Kaum haben Kinder gelernt, Rad zu fahren, sind sie nicht mehr zu bremsen. Dann wird Radeln schnell zur liebsten Freizeitbeschäftigung. Dass dabei Gefahren lauern, können Kinder noch nicht richtig einschätzen. Für vorausschauendes Fahren fehlt den Jungen und Mädchen im Kindergarten- und Grundschulalter noch die Erfahrung. Erst ab einem Alter von zehn Jahren kann von einer angemessenen Reaktion ausgegangen werden.
Deshalb sollten Eltern ihre Kleinen möglichst nicht alleine auf „Tour“ gehen lassen, sondern sie begleiten. Solange die Kinder noch auf dem Gehweg radeln dürfen – bis zum zehnten Lebensjahr – ist es besser, auch dort zu bleiben. Das gilt gerade auf dem Weg zur Schule. Passiert bei der Fahrt zum Unterricht etwas, kommt die gesetzliche Unfallversicherung für den Schaden auf. Alle anderen Ausflüge sind nicht versichert.
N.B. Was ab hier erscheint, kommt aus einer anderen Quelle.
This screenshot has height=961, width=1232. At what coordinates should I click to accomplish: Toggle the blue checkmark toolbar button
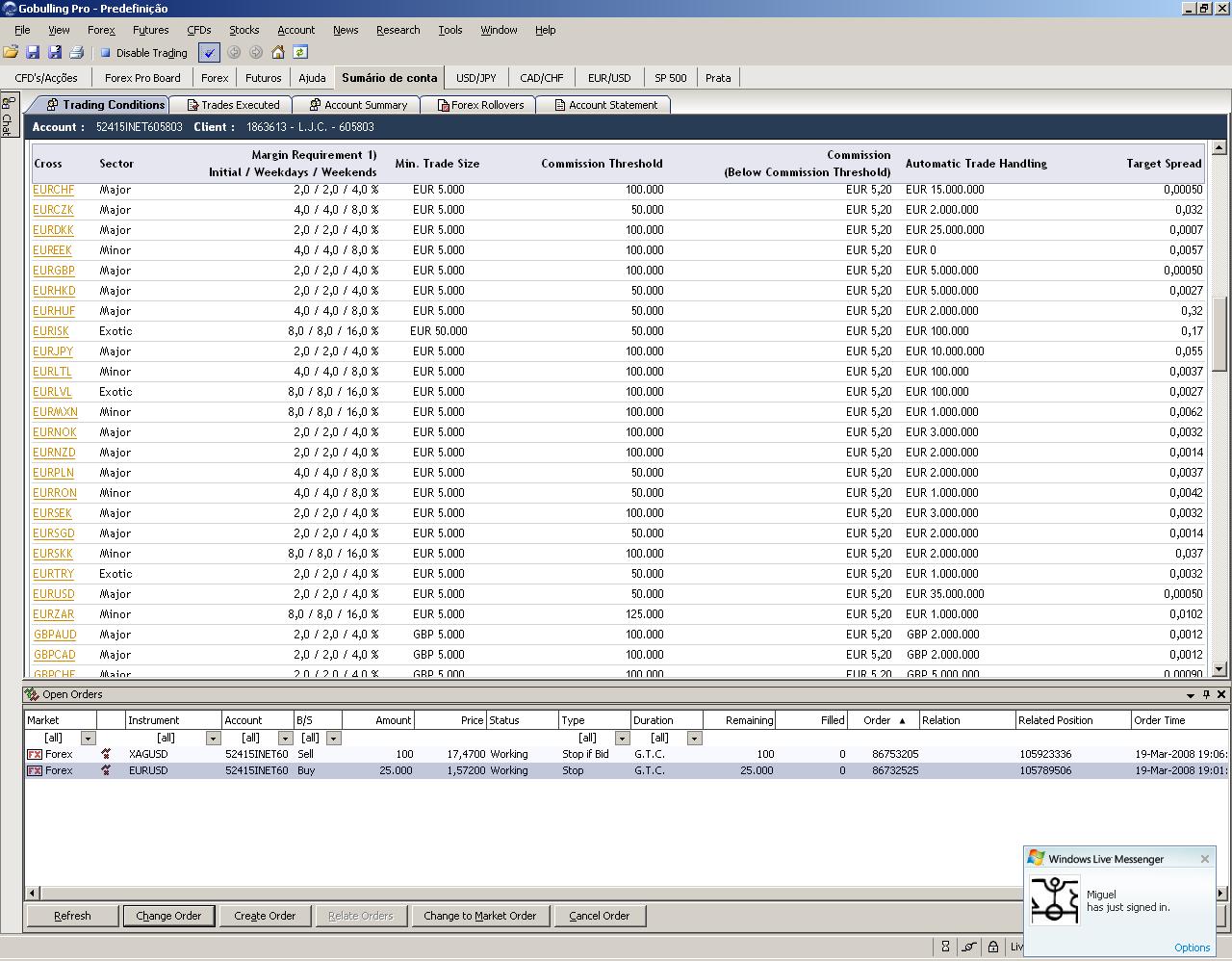pyautogui.click(x=209, y=53)
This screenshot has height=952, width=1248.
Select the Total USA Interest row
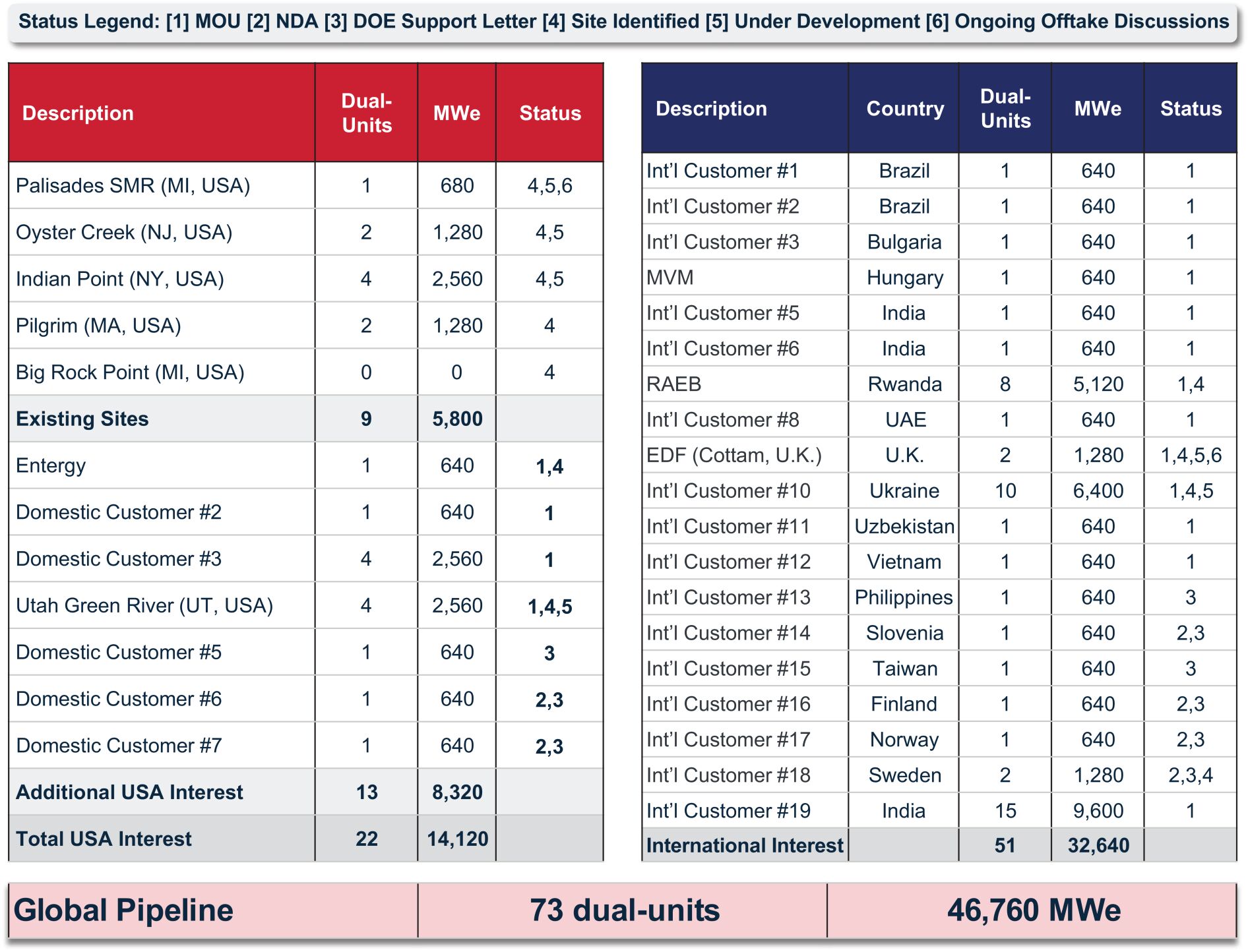(306, 839)
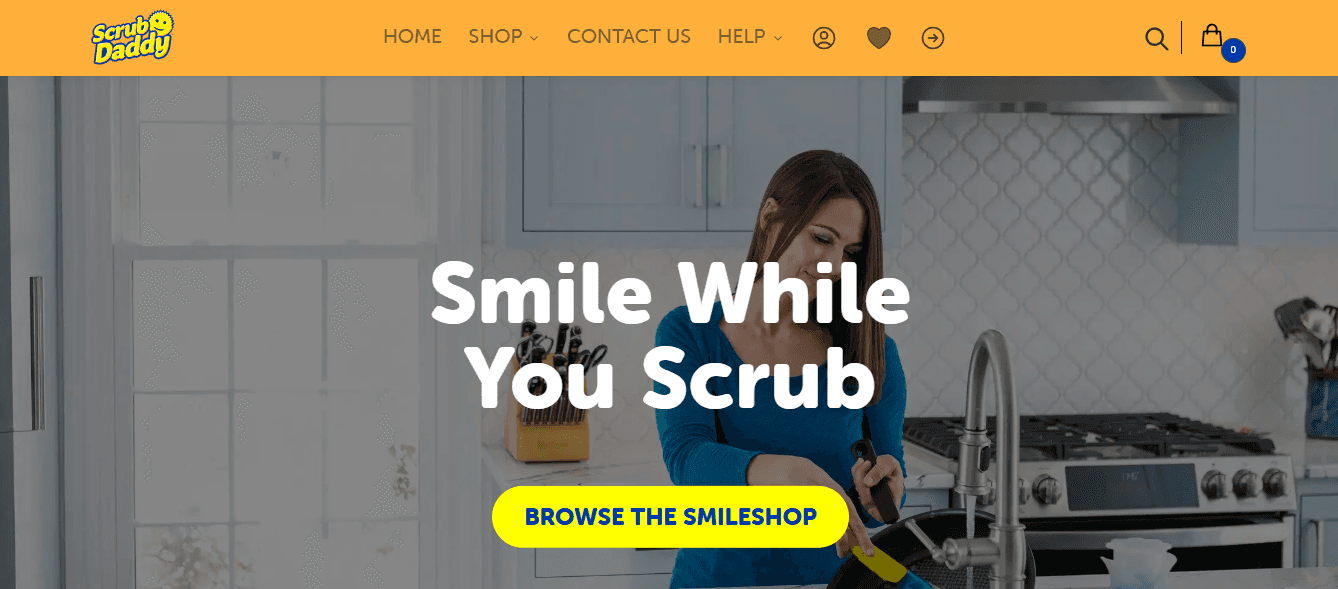Open the CONTACT US page

[629, 37]
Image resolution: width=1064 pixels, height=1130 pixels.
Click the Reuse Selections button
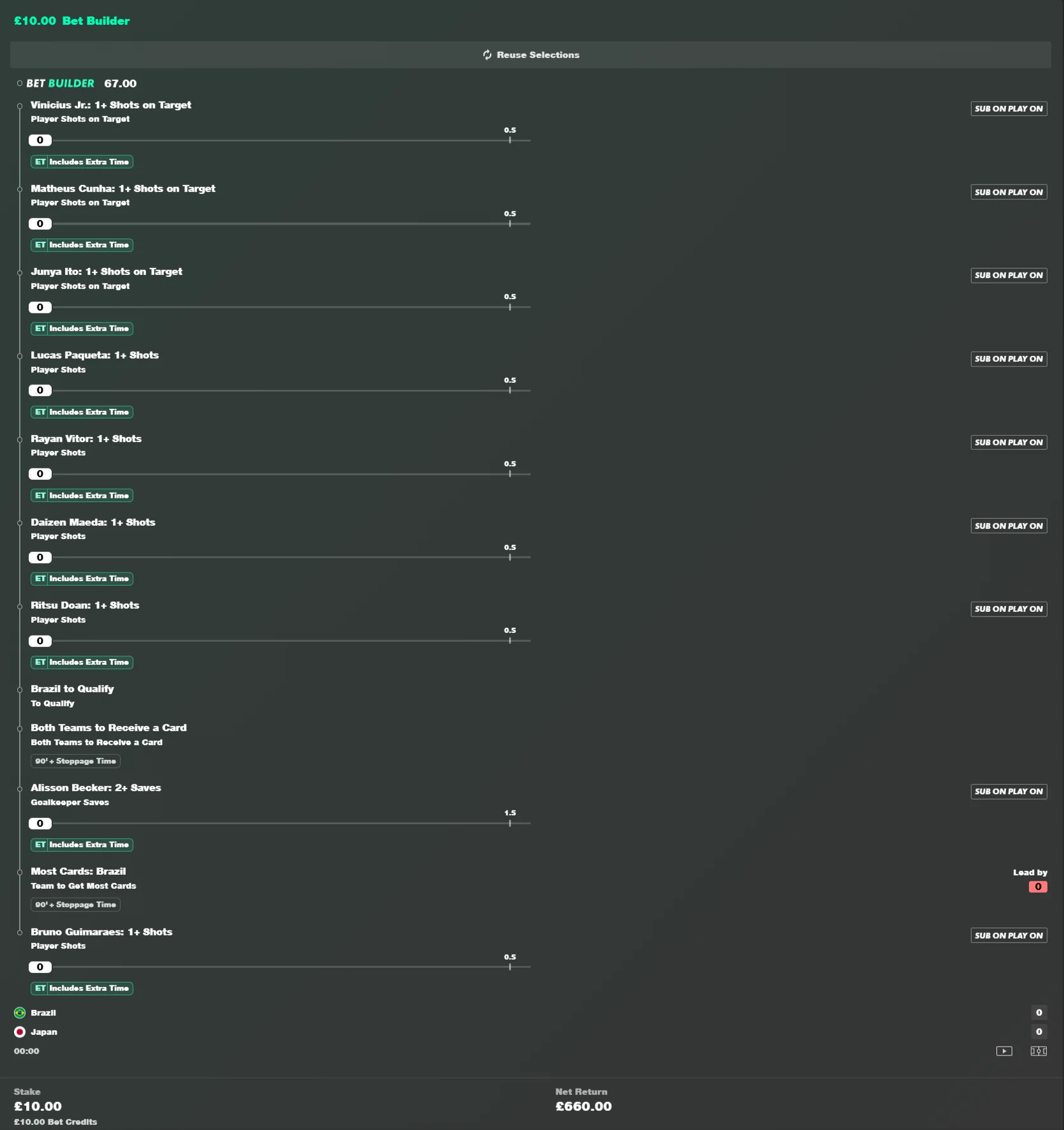point(531,55)
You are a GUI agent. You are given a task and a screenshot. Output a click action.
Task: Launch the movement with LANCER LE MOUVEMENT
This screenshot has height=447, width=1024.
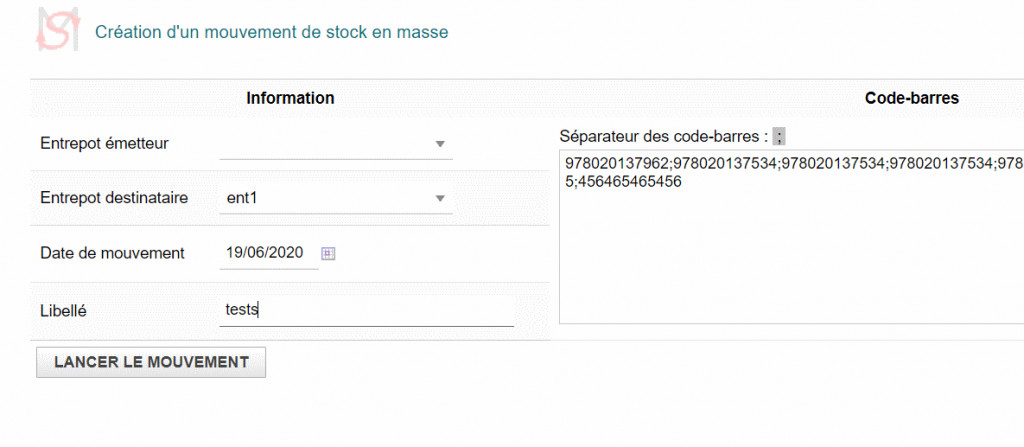tap(151, 362)
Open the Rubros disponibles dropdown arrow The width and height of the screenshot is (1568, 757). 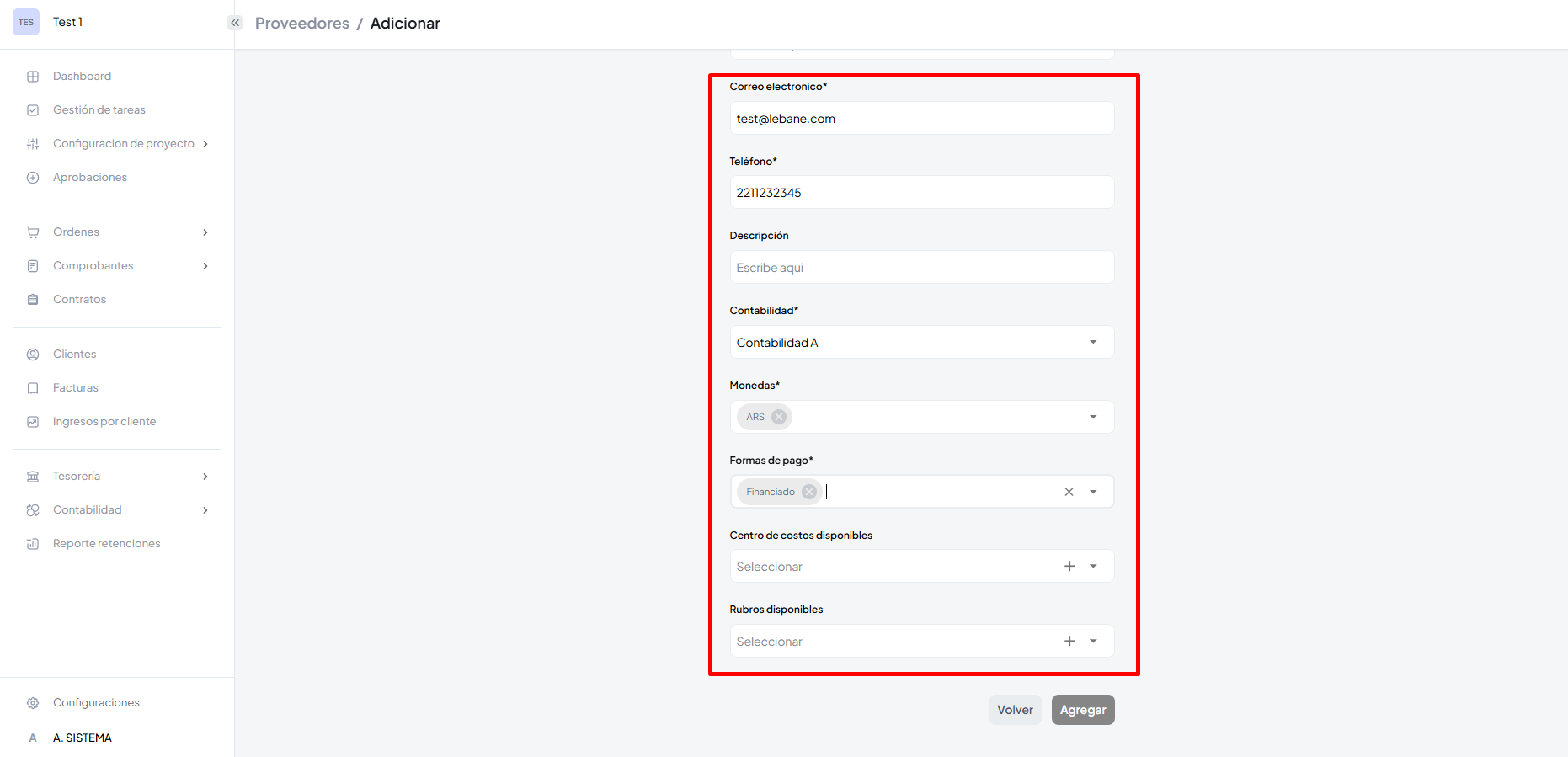tap(1093, 642)
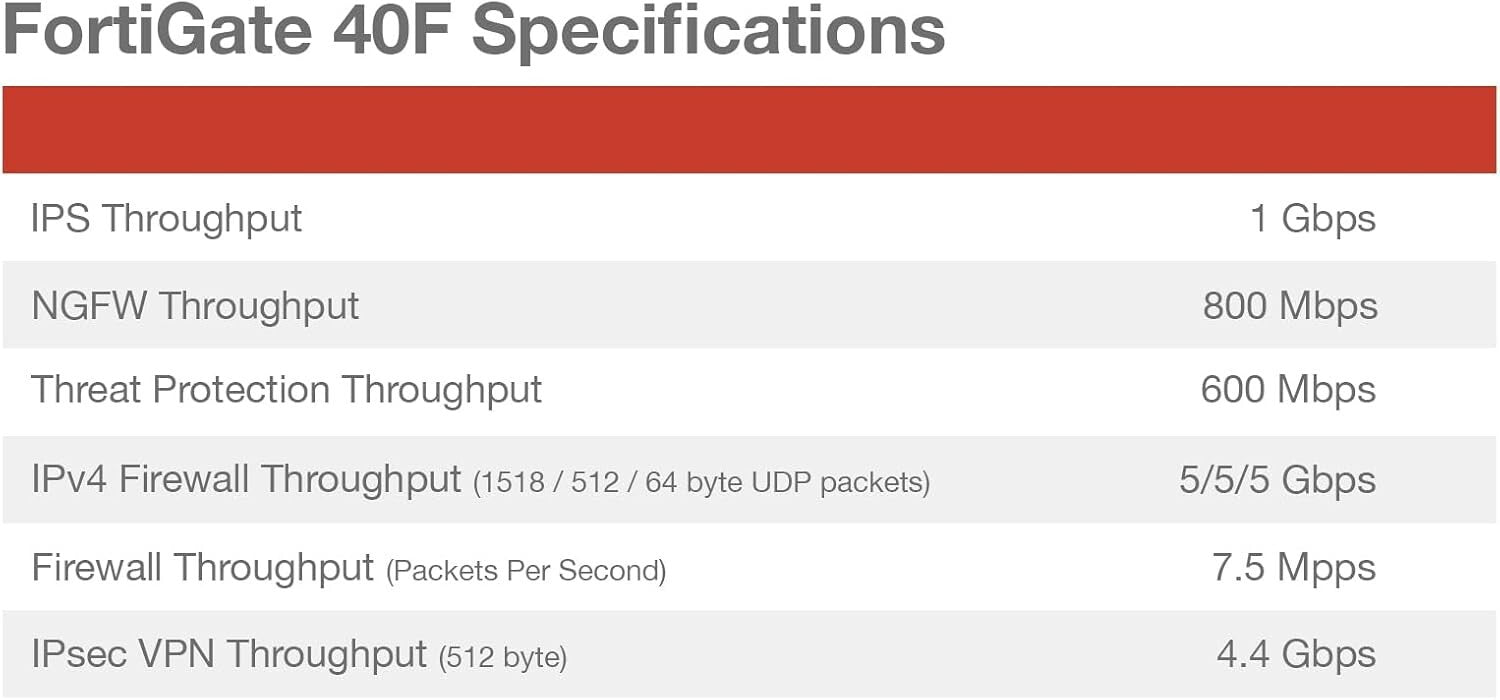Select the 'Threat Protection Throughput' label
Screen dimensions: 1500x700
[x=286, y=390]
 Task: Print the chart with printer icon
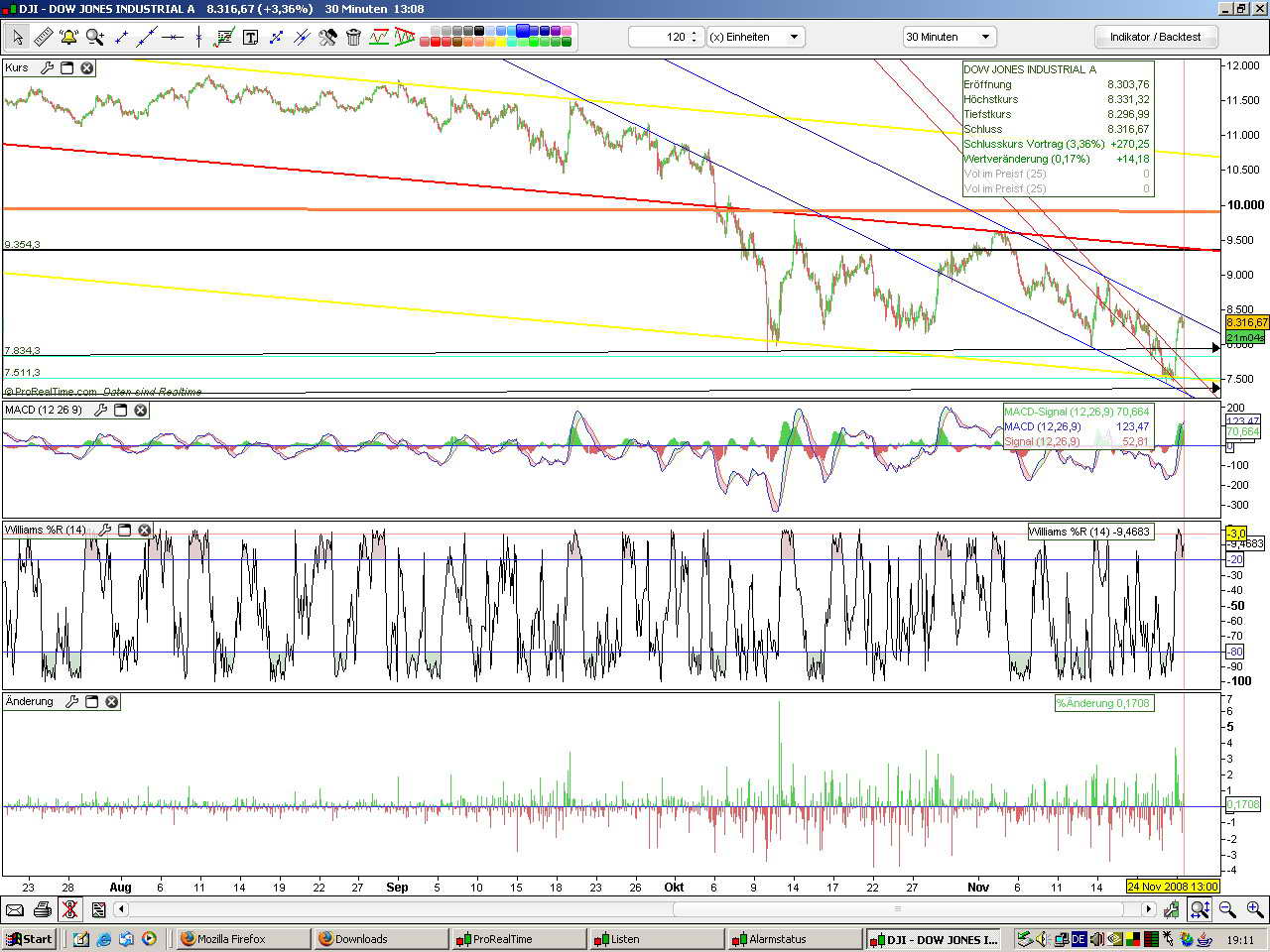[x=42, y=909]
Daher raten Experten dazu, schon Kinder mit einer privaten Unfallversicherung zu schützen. Die Sorge, dass etwas passieren könnte, nimmt diese Versicherung den Eltern zwar nicht. Dafür sorgt sie für ein wenig finanzielle Sicherheit im Schadensfall. Der Leistungsumfang kann ganz gezielt ausgewählt werden. Tipps dazu halten Versicherungsexperten sowie die Zeitschriften Test und FINANZtest bereit.